立体化された映像が映し出されるため、肉眼の状態でも立体映像を楽しめるのがメリットです。
これまで、3D映像を視聴する際はVRゴーグルや3Dメガネを装着するのが一般的でしたが、3Dホログラムであれば道具が無くても誰でも気軽に楽しめます。
また、映像酔いを起こすといったトラブルも、肉眼であればほとんど心配ありません。
3Dホログラム映像を作る方法
3Dホログラムの立体映像を作るためには、レーザー光や高解像度のディスプレイデバイスなど、高額な機器が多数必要です。
しかし、簡単な3Dホログラムであれば自作できます。
ここでは、3Dホログラム映像を作る方法と、投影装置を作る方法をご紹介します。
手順1:撮影
まずは、元となる映像を撮影します。
きちんと立体に見せるためにも、黒い背景で撮影を行ってください。
黒い背景がない場合は、背景が1色になるような場所で撮影しましょう。
カーテンや壁など、柄がなければ背景として使えます。
手順2:編集
撮影が終わったら、編集ソフトで加工していきます。
黒い背景以外で撮影した場合は、ソフトで背景色を変更しましょう。
また、3Dホログラム映像は上下左右に同じ映像を配置することで立体に見せるため、編集画面内に収まるようにサイズを調整します。
サイズを調整したら、コピー&ペーストで上下左右に配置してください。
微調整を行い、スマートフォンやタブレットで投影できるように「MP4」形式で保存したら完成です。
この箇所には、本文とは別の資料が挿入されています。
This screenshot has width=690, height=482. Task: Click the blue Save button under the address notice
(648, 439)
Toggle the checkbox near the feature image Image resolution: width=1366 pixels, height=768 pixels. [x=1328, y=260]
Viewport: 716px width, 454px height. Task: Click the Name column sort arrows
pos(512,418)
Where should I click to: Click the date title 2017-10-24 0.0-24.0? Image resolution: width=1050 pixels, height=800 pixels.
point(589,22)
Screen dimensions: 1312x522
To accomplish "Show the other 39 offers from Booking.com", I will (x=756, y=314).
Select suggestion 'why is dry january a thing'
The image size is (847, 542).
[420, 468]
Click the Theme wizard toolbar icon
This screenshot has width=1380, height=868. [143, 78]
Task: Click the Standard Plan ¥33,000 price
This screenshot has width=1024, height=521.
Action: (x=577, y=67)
編集ソフトに関しては、さまざまなタイプがあるためまずは無料ソフトなどを試してみると良いでしょう。
「Wondershare Filmora」であれば初心者の方にも操作しやすく、無料でダウンロード可能です。
ホログラム映像の作り方に関するYouTube動画もアップされているため、合わせて参考にしてみてください。
手順3:投影
映像の編集が終わったら、スマートフォンを使って投影していきます。
投影装置の作り方は以下です。
①方眼紙を用意し、「上辺1cm・下辺6cm・高さ4cm」の台形を書いていきます。
②方眼紙の台形をプラ板などの透明の板に転写し、4枚カットします。
③カットした4枚をピラミッドのような形になるようにテープで留めます。
装置が完成したら、小さい方の四角をスマートフォンの画面上に載せましょう。
作成した映像を再生すると、装置中心に立体映像が表示されます。
簡易的な3Dホログラムなので、ビジネスシーンへの活用はおすすめできませんが、手軽に体験できる方法と言えます。
ビジネスシーンで活用したい場合は、3D映像などの制作実績が豊富な制作会社に相談しましょう。
まとめ
本記事では、3Dホログラムの概要や混同されやすい映像技術、3Dホログラムを活用するメリット、3Dホログラム映像を自作する方法についてご紹介しました。
3Dホログラムは高い集客力と宣伝効果を誇るため、今後さまざまなシーンでの活用が期待されています。
ビジネスシーンでの使用を検討している場合は、3D映像の制作実績が豊富な制作会社に依頼して取り入れてみてください。